Print the lines below word for word.
====================
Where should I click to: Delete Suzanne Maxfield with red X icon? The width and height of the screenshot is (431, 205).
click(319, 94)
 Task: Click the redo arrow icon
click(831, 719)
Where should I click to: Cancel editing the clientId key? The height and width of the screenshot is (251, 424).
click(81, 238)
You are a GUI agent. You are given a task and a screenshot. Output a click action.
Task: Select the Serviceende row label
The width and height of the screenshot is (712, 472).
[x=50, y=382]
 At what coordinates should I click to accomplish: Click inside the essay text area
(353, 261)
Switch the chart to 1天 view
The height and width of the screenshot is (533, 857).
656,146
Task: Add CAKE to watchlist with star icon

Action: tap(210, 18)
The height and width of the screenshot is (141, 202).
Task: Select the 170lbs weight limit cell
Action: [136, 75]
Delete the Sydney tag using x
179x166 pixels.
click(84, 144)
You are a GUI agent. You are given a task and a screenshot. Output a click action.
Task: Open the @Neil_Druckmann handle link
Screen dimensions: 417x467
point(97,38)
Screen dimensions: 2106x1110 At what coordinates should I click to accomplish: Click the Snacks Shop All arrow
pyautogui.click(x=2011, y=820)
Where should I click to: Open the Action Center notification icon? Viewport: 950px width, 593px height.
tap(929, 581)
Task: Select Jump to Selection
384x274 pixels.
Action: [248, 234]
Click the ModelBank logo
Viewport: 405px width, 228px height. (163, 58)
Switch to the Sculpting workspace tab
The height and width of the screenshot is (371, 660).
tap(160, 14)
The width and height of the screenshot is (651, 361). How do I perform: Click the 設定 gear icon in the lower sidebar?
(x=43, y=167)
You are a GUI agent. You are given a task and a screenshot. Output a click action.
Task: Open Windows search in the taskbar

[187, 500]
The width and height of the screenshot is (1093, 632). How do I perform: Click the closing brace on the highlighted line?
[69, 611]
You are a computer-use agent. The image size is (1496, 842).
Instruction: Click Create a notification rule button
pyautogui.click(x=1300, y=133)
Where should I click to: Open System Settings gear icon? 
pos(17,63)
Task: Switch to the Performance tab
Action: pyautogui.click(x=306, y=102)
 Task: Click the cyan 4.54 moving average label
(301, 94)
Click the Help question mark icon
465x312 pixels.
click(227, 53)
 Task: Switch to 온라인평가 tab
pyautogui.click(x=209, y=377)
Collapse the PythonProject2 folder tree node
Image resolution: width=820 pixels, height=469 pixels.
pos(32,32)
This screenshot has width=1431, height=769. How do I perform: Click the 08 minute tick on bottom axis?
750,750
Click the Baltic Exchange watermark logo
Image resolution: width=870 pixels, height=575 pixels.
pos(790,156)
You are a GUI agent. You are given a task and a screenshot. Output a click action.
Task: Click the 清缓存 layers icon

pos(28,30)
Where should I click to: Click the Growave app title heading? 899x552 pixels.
====================
COMPLETED EXERCISE:
Where should I click to: Delete Suzanne Maxfield with red X icon? The width and height of the screenshot is (431, 205).
click(319, 94)
 Task: Click the redo arrow icon
click(831, 719)
Where should I click to: Cancel editing the clientId key? The height and width of the screenshot is (251, 424).
click(81, 238)
You are a GUI agent. You are given a task and a screenshot. Output a click action.
Task: Select the Serviceende row label
The width and height of the screenshot is (712, 472).
[x=50, y=382]
 At what coordinates should I click to accomplish: Click inside the essay text area
(353, 261)
Switch the chart to 1天 view
The height and width of the screenshot is (533, 857).
656,146
Task: Add CAKE to watchlist with star icon

Action: tap(210, 18)
The height and width of the screenshot is (141, 202).
Task: Select the 170lbs weight limit cell
Action: [136, 75]
Delete the Sydney tag using x
179x166 pixels.
click(84, 144)
You are a GUI agent. You are given a task and a screenshot. Output a click action.
Task: Open the @Neil_Druckmann handle link
Screen dimensions: 417x467
point(97,38)
Screen dimensions: 2106x1110 At what coordinates should I click to accomplish: Click the Snacks Shop All arrow
pyautogui.click(x=2011, y=820)
Where should I click to: Open the Action Center notification icon? Viewport: 950px width, 593px height.
tap(929, 581)
Task: Select Jump to Selection
384x274 pixels.
Action: [248, 234]
Click the ModelBank logo
Viewport: 405px width, 228px height. (163, 58)
Switch to the Sculpting workspace tab
The height and width of the screenshot is (371, 660).
tap(160, 14)
The width and height of the screenshot is (651, 361). How do I perform: Click the 設定 gear icon in the lower sidebar?
(x=43, y=167)
You are a GUI agent. You are given a task and a screenshot. Output a click action.
Task: Open Windows search in the taskbar

[187, 500]
The width and height of the screenshot is (1093, 632). How do I perform: Click the closing brace on the highlighted line?
[69, 611]
You are a computer-use agent. The image size is (1496, 842).
Instruction: Click Create a notification rule button
pyautogui.click(x=1300, y=133)
Where should I click to: Open System Settings gear icon? 
pos(17,63)
Task: Switch to the Performance tab
Action: pyautogui.click(x=306, y=102)
 Task: Click the cyan 4.54 moving average label
(301, 94)
Click the Help question mark icon
465x312 pixels.
click(227, 53)
 Task: Switch to 온라인평가 tab
pyautogui.click(x=209, y=377)
Collapse the PythonProject2 folder tree node
Image resolution: width=820 pixels, height=469 pixels.
pos(32,32)
This screenshot has width=1431, height=769. How do I perform: Click the 08 minute tick on bottom axis?
750,750
Click the Baltic Exchange watermark logo
Image resolution: width=870 pixels, height=575 pixels.
pos(790,156)
You are a GUI agent. You are given a task and a screenshot. Output a click action.
Task: Click the 清缓存 layers icon

pos(28,30)
Where should I click to: Click the Growave app title heading? 899x552 pixels.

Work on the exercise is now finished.